Stored items

+---+

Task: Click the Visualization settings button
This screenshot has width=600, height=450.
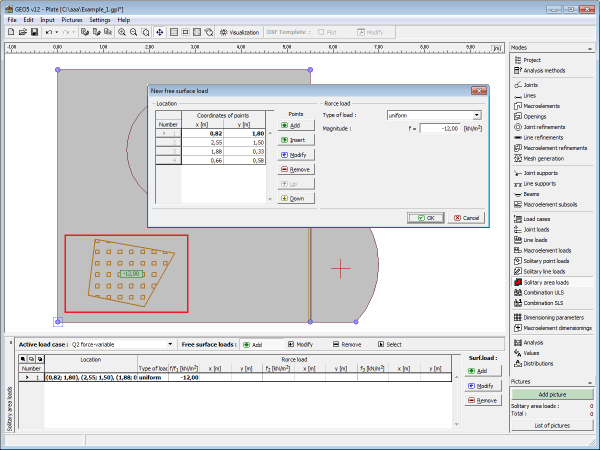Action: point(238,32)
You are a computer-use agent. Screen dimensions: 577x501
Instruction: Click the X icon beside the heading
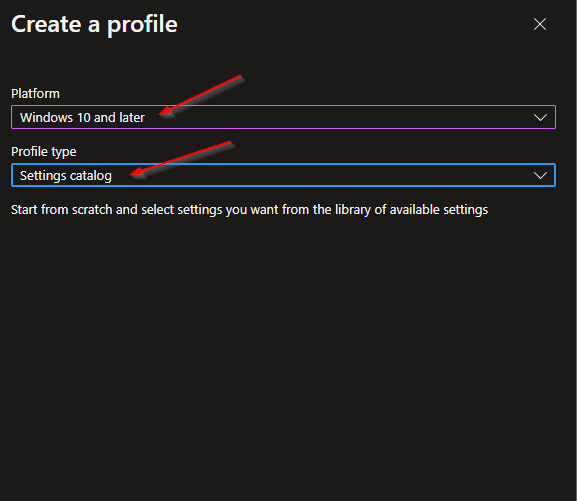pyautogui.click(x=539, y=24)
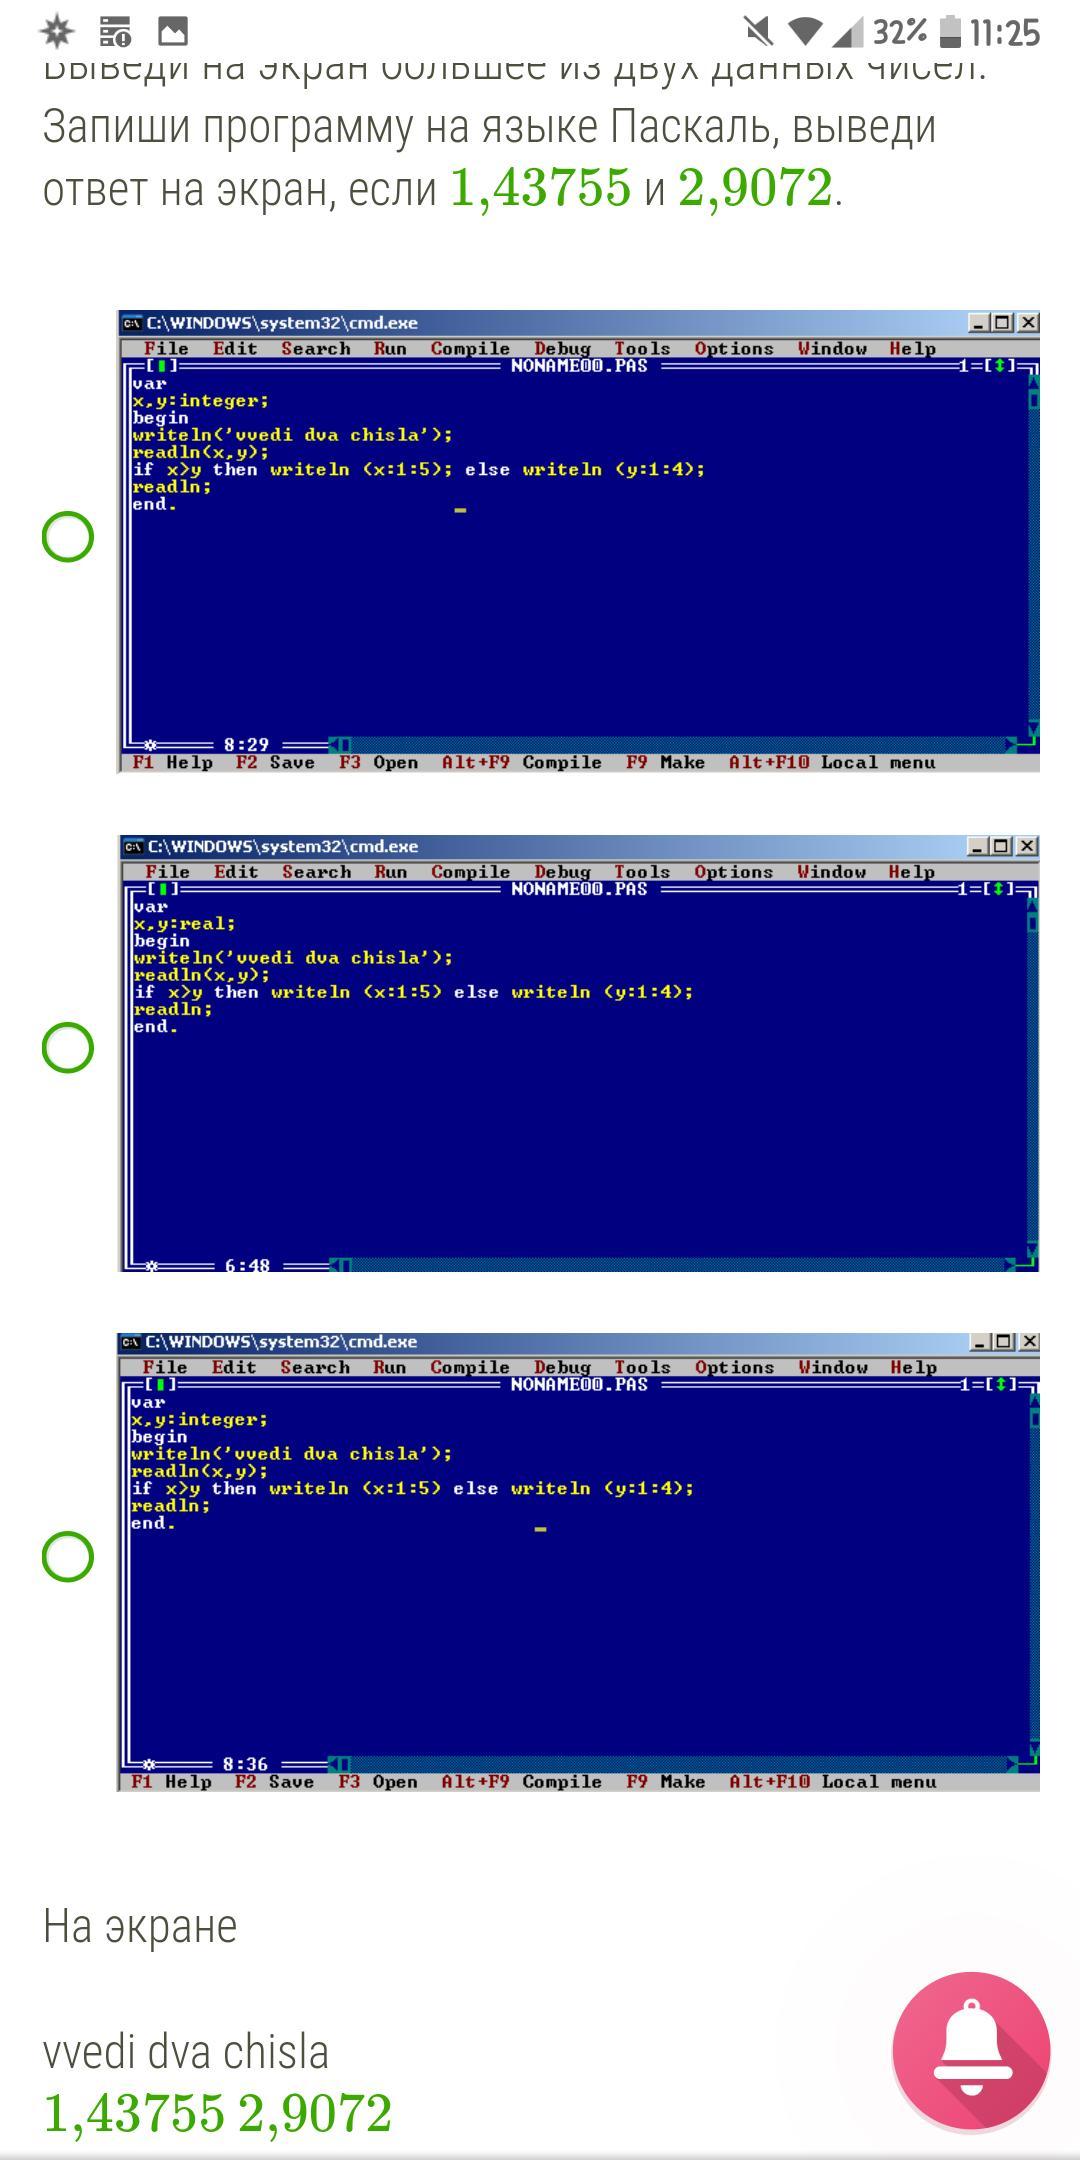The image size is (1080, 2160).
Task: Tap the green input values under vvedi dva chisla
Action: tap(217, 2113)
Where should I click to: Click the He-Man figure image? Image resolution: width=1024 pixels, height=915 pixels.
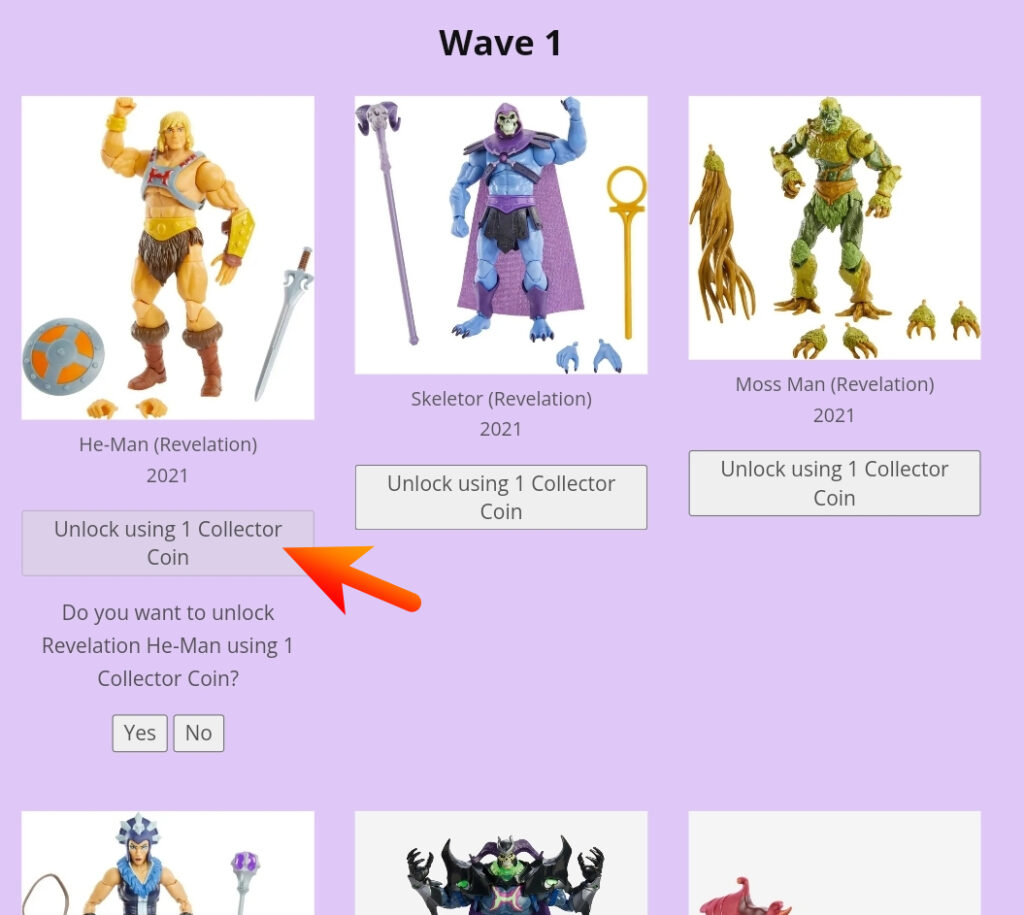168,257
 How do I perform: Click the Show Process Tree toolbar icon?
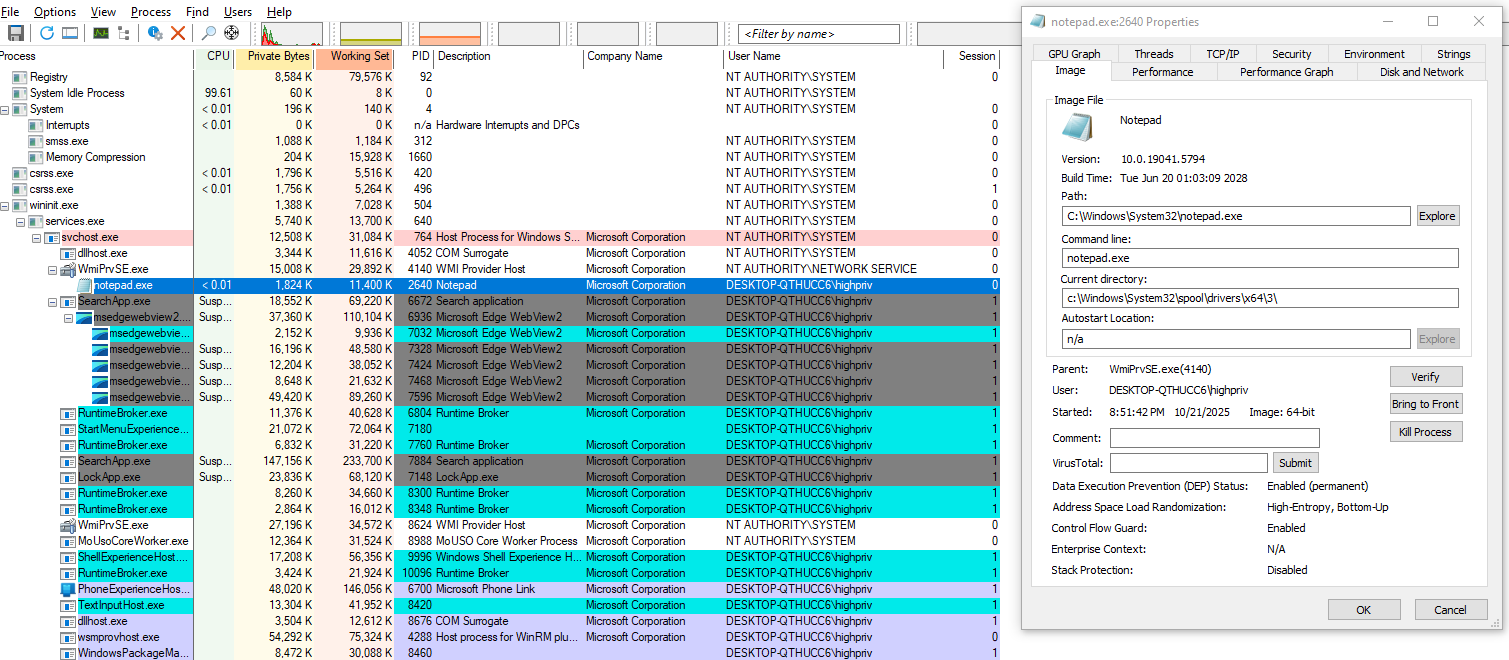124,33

+---+

WRITTEN TASK: Please output the data as a Markdown table with the columns n and Line. Start with the line containing "Where should I", continue through the end of the data, put each line in its own numbered row, skip blank lines, and omit the pictures.

RESPONSE BELOW:
| n | Line |
|---|---|
| 1 | Where should I click to: Click the He-Man figure image? Image resolution: width=1024 pixels, height=915 pixels. |
| 2 | 168,257 |
| 3 |  How do I perform: Click the Show Process Tree toolbar icon? |
| 4 | 124,33 |